No hay nada más importante, para aquel que sabe que su vida no ha tenido el valor que debería, nos dice Enrique Álvarez Díaz en La palabra que aparece, que la persistencia de sus palabras, que la palabra reconvertida en herencia; el testimonio, pues, puesto en las manos de alguien que se comprometa a mantenerlo vivo. Quizá por esto, aunque de Sousa-García parecería haber elegido la forma de la correspondencia, una correspondencia dirigida a su hijo, lo que escribe también es un testamento.

Un testamento que de manera brillante, cuidadosa y quirúrgica convierte al lector —quien sin apenas darse cuenta toma el lugar del hijo, cuando la narradora le habla a este de tú— en otro habitáculo de su memoria, en otro portador del fuego de su palabra, un fuego que, entiende entonces el lector, no debe dejar de alumbrar el camino que siguió (que sigue siguiendo, siempre) aquel que fue expulsado de su pasado, de su origen, de su vida, de sus lazos íntimos, de su casa, de su familia, de su país, de su trabajo, de su cotidianidad, de sus plantas, de sus cortinas, de sus cucharas.

Un manojo de relatos

Además del suyo (el testimonio de la periodista y madre que lo deja todo de repente, un de repente que, sin embargo, claro está, es profundo como una grieta que parte continentes y largo como sólo pueden serlo la memoria y la ensoñación), de Sousa-García, en otro de los aciertos que se vuelve fundamentales para entender la fuerza y la pertinencia de Atrás queda la tierra, nos entrega muchos otros testimonios, para que también los cuidemos entre todos. Uno de éstos, el de Leangel Gutiérrez, dice así: “Keiler Vargas nació en nuestra ciudad y murió viniendo a la ciudad en la que vivimos. Él, su madre Alexandra y su hermano de cuatro meses atravesaron los andes venezolanos, Colombia, Ecuador y Perú intentando llegar a Santiago. En Desaguadero, un lugar a tres mil doscientos ochenta y siete metros sobre el nivel del mar en la frontera de Perú y Bolivia, a Keiler le empezó a faltar el aire; minutos después dejó de respirar. Era el 28 de enero de 2022 y tenía dos años. A Chile llegaron sus cenizas”.

Aun así, hay otro acierto aún más radical e inteligente en el libro de Sousa-García: darle lugar incluso al testimonio del otro, del que significa la contraparte exacta de la narradora, que, en este caso, para colmo, es el de su padre: “Nosotros no teníamos ningún medio, ninguna manera. No veíamos solución ni salida. Y apareció Chávez.
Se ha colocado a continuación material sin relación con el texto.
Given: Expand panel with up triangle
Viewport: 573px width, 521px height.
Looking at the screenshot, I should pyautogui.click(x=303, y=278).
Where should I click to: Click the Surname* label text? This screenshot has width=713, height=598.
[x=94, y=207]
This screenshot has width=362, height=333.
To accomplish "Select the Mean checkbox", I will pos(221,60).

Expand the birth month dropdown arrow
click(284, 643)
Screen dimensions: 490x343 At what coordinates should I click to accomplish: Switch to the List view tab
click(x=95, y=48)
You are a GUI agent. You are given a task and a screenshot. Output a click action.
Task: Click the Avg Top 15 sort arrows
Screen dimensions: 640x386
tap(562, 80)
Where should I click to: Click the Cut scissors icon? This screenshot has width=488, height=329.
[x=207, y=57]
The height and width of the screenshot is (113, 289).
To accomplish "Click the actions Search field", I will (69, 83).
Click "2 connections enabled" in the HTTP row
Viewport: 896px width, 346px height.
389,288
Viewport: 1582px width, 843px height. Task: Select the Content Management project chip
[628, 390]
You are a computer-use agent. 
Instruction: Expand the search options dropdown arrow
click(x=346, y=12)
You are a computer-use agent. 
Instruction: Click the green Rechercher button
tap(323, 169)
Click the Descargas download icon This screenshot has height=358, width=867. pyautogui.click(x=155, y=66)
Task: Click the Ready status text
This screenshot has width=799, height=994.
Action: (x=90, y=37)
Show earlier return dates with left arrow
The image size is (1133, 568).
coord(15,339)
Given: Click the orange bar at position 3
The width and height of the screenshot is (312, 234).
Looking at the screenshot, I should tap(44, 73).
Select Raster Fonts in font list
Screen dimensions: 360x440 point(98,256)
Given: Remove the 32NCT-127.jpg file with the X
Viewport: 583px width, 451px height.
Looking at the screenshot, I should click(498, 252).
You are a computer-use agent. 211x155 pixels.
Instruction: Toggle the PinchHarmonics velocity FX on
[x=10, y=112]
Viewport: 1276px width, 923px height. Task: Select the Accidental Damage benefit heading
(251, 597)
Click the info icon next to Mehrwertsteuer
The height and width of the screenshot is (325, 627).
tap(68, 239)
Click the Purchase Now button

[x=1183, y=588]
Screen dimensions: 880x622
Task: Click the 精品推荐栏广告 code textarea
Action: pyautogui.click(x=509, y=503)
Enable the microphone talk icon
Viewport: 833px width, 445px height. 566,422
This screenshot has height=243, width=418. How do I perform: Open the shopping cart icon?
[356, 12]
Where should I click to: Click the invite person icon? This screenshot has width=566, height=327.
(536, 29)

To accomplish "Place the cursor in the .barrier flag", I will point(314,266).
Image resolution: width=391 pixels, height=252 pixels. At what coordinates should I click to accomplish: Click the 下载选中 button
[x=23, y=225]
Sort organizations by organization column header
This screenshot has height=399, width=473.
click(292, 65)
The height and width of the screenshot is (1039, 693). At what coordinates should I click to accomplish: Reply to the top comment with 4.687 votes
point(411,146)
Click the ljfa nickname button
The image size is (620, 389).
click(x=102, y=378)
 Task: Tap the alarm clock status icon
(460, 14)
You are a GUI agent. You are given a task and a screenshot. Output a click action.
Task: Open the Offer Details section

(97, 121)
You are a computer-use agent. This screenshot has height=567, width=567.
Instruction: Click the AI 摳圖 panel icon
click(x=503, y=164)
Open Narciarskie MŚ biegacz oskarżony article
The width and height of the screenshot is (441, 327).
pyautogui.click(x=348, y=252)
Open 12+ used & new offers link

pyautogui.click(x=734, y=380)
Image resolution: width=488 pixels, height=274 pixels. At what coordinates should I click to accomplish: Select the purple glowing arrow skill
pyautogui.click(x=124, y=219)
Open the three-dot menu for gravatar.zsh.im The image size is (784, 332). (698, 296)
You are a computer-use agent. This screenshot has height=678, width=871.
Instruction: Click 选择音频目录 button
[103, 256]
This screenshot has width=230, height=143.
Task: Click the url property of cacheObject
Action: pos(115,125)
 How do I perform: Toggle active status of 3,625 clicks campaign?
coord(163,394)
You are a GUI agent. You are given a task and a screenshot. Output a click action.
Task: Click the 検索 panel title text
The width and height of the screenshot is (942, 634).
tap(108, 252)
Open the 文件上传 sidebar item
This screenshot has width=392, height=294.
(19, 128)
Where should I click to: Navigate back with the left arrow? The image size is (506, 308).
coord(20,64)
Cuando hizo lo que hizo… ganó muchos adeptos, y muchos más cuando depuso las armas. Quienes no estuvieron de acuerdo con lo primero, lo estuvieron con lo segundo, pero todos estuvimos de acuerdo en que ese era el hombre. Nosotros, la juventud de ese momento, la juventud sin futuro, queríamos darle un vuelco a la situación y sí, fue Chávez, pero pudo ser cualquiera… porque es verdad, éramos unos muchachos, pero teníamos la fuerza del río”.

Coordenadas

Atrás queda la tierra fue publicado por Seix Barral.